I entered first grade at Eakin School in September, 1932. We lived about a mile from the school and, except for the first day when Mother took me in the car, I walked. That first year I walked with Bob and Marion Buckley, neighbors who lived about a quarter of a mile from us on the way to school. Bob was two years older than I was and Marion, four years older.
Eakin School was a one room, red brick building that housed all eight grades and had been around since before the Civil War. It had actually been used as a recruiting barracks during the Civil War. In the late 1800's my Grandfather and his brothers and sisters had gone to school there. Grandfather's brothers, Smith (Richard) and Clyde, taught there as young men. The red building bricks for the school were quarried and made on site. The building was approximately 12' x 40'x 60' inside dimensions. It had a fairly steep roof with two gable ends. There was only one door in the building and it was located in the front. Outside, there were four or five steps up to the door. There were four large rectangular windows with multiple panes on each side.
Inside, the room was divided roughly in thirds down its long dimension with, I believe, nine rows of seats except the back-center half was open to the entry door. In front of the door as you entered was a large, round, pot-bellied stove about mid-way in the room that sat on a piece of metal which protected the oily-floor timbers from the heat of the stove. Almost the the entire front wall on the inside, from about three feet above the floor to a height of seven feet, was a large black piece of slate that functioned as a blackboard. The teacher's desk was centered in the front of the room, just in front of the blackboard. Along one side wall near the entry door were three rows of wooden pegs, one above the other, used for hanging hats and coats when school was in session. The other wall had shelves and was used as a library. There might have been forty or fifty feet of shelf space for books.

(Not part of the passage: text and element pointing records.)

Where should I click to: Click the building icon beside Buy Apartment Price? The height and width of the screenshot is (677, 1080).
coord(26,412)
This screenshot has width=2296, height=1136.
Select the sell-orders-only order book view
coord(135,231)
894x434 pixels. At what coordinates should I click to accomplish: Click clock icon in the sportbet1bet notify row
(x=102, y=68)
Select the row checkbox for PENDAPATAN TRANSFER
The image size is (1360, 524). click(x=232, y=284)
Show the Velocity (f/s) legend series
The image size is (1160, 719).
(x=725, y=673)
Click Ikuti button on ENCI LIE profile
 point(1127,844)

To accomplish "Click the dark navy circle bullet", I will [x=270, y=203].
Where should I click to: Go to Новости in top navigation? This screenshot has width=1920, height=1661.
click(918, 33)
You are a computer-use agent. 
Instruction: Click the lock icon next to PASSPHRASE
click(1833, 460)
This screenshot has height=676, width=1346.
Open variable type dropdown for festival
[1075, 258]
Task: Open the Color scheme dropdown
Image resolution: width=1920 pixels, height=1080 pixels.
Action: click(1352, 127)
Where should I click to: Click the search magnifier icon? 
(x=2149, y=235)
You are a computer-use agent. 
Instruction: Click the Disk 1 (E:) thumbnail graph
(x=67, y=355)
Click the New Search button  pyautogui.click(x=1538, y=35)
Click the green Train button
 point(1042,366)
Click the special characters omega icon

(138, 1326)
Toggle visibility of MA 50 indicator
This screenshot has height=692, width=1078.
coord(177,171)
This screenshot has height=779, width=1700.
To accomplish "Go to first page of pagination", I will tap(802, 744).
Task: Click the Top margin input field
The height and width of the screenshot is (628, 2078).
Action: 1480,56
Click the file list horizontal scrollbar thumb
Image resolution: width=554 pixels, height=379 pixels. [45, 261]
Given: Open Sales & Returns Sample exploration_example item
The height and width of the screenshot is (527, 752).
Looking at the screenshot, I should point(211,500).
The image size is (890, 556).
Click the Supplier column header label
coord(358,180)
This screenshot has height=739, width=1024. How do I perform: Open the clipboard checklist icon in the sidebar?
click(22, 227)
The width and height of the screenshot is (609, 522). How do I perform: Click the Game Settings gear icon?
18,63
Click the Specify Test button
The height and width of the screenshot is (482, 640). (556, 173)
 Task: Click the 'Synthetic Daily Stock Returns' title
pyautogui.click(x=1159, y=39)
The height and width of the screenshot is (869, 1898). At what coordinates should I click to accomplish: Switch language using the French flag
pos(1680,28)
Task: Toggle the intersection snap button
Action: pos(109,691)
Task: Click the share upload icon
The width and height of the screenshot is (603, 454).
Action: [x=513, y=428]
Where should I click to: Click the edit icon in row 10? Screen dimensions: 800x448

Outside, in front of the school, was a large graveled area about ten feet wider than the building on both sides and maybe fifty feet deep. Near the far end of this graveled area was the school water supply, a drilled well capped by a long-handled pump standing about four feet high. To drink from this well one had to either have a personal cup somewhere, or as most all of us did, someone pumped while you cupped your hands below the spout to form a cup and drank. A few fussy girls would wash their hands before drinking. The rest of us thought they were showing off and "uppity."
Along the right hand side of the building when facing the school, and about two thirds of the way back, were two large, slanting cellar doors covering the passage way to the area under the school floor. These opened to several steps that led down into a dank, dark, dugout-space beneath the school floor where coal for the stove was stored for use during winter.
Behind the school, and about twenty feet away from the building, were the outhouses–two-holers- one for Boys, one for Girls. Each outhouse had a shielding, wooden wall in front and side of its entry door and a low, sloped, hinged, wooden cover extending out from the back from which the waste material could be removed. As you might imagine, these could become quite aromatic in the early fall and late spring. We boys used to get large, flat rocks, sneak up behind the girls outhouse, quietly lift the covering door and hurl the rocks into the “maggoty” mess hoping to splash some poor unsuspecting girl seated inside.
One time, unknown to us, the school teacher, a woman, was using the facility when some of us older boys did our thing and the flat rocks did their thing. We gloatingly waited for the customary screams, which had always happened with every gal we had caught. Surprisingly, silence. No one in there? Hmmmm. In about a minute, and to our total surprise and chagrin, one angry lady teacher came boiling out of the outhouse. As you might guess, no one would talk, so eight or nine of us were punished severely for that little caper.
On the north side of the school where the school’s long dimension was east-west and the entry door was on the west side, there was a grassy, upward sloping area with about ten very large old oak trees that provided wonderful shade under which to eat our lunches and for horsing around. Mudlick Hollow Road was about one hundred feet from the south side of the school and parallel with it. Going east from the school the road ran flat for just a short distance and then turned down as it wound its way down into “Mudlick” hollow. The road went from the school, where it intersected Sebring Road, all the way to Vanport, a distance of about five miles. During the winter when the snows were deep, this became a prime sled-riding slope. It was so long down to where it first leveled off that we could usually only make one or two runs during our lunch break.
Behind the school was a very large field that was farmed by the Hogue family who were my relatives. The Hogues living there when my syblings and I attended school were descendants of Grandfather’s Aunt Rachel (Holt) and Uncle John Hogue. Corn was frequently the crop of choice and after it was harvested and the slalks cut there remained about a six or seven inch "stob" sticking above the ground. These became flying missiles during recess and lunch times. Believe it or not, no eye was put out during my six years attendance there and "stob" slinging every fall. Don't tell me there wasn't a guardian angel watching over us kids.
The school year in those rural schools was from the day after Labor Day until April 15th the following year, reflecting the fact that the community was still in the transitional stage between being a rural farming community where all available manpower was needed to help with spring planting to more modern times when machinery replaced manpower. Change was in the air everywhere, but in those little one-room schools, time seemed to stand still. World War ll changed all of that almost overnight.